Soon the ragman saw a woman sitting on her back porch. She was sobbing into a handkerchief, sighing & shedding a thousand tears. Her shoulders shook, her heart was breaking. The ragman stopped his cart. Quietly, he walked to the woman, stepping around the tin cans, dead toys & Pampers.

“Give me your rag,” he said so gently, “& I’ll give you another.” He slipped the handkerchief from her eyes, She looked up & he laid across her palm a linen cloth so clean & new that it shone. She blinked from the gift to the giver.

Then, as he began to pull his cart again, the Ragman did a strange thing. He put her stained handkerchief to his own face & then he began to weep, to sob as grievously as she had done, his shoulders shaking. Yet she was left without a tear. This is a wonder, I breathed to myself, & I followed the sobbing Ragman like a child who cannot turn away from mystery.

“Rags! Rags! New rags for old!” In a little while, when the sky showed grey behind the rooftops, the Ragman came upon a girl whose head was wrapped in a bandage, whose eyes were empty. A single line of blood ran down her cheek. Now the Ragman looked upon this child with pity, & he drew a lovely yellow bonnet from his cart. “Give me your rags,” he said, tracing his own line on her cheek, “& I’ll give you mine.”

The child could only gaze at him while he loosened the bandage, removed it, & tied it to his own head. The bonnet he set on hers, & I gasped at what I saw: for with the bandage went the wound! Against his brow ran a darker, more substantial blood – his own!

“Rags! Rags! I take old rags!” cried the sobbing, bleeding, strong Ragman. The Ragman seemed more & more now to hurry. “Are you going to work?” he asked a man leaning against a telephone pole. The man shook his head. The Ragman pressed him. “Do you have a job?” “Are you crazy?” sneered the other. He pulled away from the pole, revealing the right sleeve of his jacket – flat, the cuff stuffed into the pocket. He had no arm. “So,” said the Ragman with quiet authority in his voice, “give me your jacket, & I’ll give you mine.”

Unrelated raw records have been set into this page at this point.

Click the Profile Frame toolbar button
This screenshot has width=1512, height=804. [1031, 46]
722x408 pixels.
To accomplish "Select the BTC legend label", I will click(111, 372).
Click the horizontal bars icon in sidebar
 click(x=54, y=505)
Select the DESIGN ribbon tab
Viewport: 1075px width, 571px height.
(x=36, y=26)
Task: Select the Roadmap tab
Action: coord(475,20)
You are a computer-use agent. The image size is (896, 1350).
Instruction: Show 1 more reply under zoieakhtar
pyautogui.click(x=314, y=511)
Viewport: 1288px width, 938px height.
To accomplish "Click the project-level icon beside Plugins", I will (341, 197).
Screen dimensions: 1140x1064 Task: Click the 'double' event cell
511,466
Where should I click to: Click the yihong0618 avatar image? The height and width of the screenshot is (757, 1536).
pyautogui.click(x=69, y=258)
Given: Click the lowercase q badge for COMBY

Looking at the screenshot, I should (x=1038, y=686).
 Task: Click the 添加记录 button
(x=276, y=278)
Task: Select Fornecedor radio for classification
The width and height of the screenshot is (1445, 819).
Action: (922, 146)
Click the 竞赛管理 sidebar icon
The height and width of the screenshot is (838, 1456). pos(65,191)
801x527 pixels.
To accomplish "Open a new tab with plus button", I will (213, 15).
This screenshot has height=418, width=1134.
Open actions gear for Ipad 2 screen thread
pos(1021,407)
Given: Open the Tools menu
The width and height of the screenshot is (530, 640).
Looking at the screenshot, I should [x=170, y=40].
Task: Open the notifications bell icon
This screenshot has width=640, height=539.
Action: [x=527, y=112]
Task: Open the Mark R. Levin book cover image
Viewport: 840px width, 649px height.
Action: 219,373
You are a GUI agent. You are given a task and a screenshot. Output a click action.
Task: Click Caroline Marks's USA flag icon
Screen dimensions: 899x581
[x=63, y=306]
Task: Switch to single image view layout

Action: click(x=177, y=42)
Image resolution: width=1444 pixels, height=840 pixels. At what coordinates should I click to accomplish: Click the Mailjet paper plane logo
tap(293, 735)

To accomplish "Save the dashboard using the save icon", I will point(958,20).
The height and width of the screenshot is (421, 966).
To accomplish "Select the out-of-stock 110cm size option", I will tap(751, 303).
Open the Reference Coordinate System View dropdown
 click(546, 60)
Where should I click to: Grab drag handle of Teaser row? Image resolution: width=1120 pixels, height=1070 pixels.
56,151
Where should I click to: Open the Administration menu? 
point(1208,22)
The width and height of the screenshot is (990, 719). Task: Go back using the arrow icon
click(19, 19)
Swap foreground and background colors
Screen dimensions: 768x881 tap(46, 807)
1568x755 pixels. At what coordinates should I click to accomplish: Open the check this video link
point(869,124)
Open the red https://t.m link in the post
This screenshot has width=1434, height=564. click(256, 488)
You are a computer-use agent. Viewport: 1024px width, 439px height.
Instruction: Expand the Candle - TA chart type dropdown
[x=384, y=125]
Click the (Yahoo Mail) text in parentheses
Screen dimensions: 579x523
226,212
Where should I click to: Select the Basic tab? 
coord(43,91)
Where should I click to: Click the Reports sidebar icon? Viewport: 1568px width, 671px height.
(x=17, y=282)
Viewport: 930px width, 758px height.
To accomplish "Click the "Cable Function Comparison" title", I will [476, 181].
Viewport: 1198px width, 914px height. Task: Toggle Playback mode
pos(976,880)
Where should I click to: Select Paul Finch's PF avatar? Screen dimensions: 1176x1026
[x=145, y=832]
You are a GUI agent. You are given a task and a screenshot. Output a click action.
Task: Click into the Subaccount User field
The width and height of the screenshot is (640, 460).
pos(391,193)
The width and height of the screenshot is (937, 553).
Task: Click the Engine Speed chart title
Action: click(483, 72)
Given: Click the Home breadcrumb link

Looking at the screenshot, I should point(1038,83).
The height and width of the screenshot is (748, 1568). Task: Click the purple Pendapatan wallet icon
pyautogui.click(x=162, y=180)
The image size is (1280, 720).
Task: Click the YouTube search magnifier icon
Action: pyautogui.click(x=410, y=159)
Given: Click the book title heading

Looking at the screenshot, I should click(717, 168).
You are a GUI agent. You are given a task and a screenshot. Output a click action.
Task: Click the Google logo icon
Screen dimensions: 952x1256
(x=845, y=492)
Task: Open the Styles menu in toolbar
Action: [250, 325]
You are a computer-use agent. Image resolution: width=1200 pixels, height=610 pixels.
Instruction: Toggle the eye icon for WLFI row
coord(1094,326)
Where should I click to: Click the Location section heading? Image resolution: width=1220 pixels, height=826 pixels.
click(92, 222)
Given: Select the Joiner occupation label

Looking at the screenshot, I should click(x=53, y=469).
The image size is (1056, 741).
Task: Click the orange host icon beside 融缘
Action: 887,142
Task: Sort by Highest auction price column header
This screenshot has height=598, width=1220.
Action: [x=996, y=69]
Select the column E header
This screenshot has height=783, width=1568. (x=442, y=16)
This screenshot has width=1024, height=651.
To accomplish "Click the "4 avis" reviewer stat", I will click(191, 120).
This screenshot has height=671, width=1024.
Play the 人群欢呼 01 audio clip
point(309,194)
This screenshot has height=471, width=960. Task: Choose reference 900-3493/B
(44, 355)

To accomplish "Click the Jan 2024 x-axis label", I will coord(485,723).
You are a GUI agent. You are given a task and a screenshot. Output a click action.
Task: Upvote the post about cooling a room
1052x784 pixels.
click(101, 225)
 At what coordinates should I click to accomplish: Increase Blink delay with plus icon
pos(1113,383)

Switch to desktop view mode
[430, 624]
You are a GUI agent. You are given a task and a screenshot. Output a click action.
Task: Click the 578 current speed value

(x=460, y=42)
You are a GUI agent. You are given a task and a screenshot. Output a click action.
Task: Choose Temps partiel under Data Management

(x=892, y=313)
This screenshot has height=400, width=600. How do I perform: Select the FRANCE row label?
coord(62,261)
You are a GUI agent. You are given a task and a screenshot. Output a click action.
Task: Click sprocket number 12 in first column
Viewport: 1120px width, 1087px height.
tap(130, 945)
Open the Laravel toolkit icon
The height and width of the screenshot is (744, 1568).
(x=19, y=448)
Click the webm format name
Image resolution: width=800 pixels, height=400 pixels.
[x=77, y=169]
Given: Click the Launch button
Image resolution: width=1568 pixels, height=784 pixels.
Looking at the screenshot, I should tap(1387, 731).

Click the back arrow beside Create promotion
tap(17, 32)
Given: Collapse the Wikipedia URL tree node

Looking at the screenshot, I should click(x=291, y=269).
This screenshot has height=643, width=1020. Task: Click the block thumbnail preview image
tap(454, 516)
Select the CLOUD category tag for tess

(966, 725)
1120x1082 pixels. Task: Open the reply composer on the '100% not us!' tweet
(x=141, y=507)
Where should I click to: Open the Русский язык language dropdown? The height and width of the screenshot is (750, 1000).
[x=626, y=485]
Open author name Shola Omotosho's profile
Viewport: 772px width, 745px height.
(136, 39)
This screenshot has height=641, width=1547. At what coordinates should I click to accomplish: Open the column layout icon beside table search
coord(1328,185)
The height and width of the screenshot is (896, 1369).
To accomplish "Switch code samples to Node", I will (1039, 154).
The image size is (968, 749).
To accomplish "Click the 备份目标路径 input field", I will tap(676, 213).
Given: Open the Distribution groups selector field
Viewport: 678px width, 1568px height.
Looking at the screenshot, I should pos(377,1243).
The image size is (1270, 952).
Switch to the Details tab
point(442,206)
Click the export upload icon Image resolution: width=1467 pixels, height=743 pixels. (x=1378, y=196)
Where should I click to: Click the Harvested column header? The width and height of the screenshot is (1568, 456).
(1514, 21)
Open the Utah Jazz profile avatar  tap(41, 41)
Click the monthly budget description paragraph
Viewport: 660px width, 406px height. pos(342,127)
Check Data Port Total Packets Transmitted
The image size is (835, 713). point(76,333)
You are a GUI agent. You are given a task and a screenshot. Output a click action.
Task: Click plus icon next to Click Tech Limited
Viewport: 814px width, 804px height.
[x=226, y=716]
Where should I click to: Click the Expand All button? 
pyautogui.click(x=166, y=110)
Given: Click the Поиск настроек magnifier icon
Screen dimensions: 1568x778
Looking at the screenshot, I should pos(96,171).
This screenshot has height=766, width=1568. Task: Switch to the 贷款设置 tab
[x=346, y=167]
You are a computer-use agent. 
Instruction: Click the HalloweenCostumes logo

The one-armed man took off his jacket. So did the Ragman, & I trembled at what I saw: for the Ragman’s arm stayed in the sleeve, & when the other put it on, he had two good arms, think as tree limbs, but the Ragman has only one. “Go to work,” he said.

After that he found a drunk, lying unconscious beneath a blanket, an old man, hunched & sick. He took the blanket & wrapped it around himself, but for the drunk he left new clothes.

And now I had to run to keep up with the Ragman, though he was weeping uncontrollably & bleeding freely at the forehead, pulling the cart with one arm & stumbling for drunkenness, falling again & again, exhausted, old & sick – yet he went with terrible speed until he came to the limits of the city & then rushed beyond.

He finally came to a landfill & the garbage pits. He climbed a hill & with tormented labor he cleared a little space on that hill. Then he sighed, lay down, & pillowed his head on a handkerchief & a jacket. He covered his bones with the blanket, & then he died. I sobbed myself to sleep.

I did not know that I slept through Friday night & Saturday & its night too. On Sunday I was awakened by a violent light. I blinked & I looked & I saw the last & first wonder of all. There was the Ragman folding the blanket, a scar on his forehead, but alive & healthy! There was no sign of sorrow or age, & all the rags he had gathered shined for cleanliness. I lowered my head & trembling for all that I had seen, I walked to the Ragman, told him my name with shame, for I was a sorry figure next to him. Then I stripped myself of everything & I said to him with yearning in my voice, “Dress me. Make me new again!” He dressed me & put new rags on me, & I am a wonder beside him. The Ragman! The Ragman! The risen Christ! AMEN!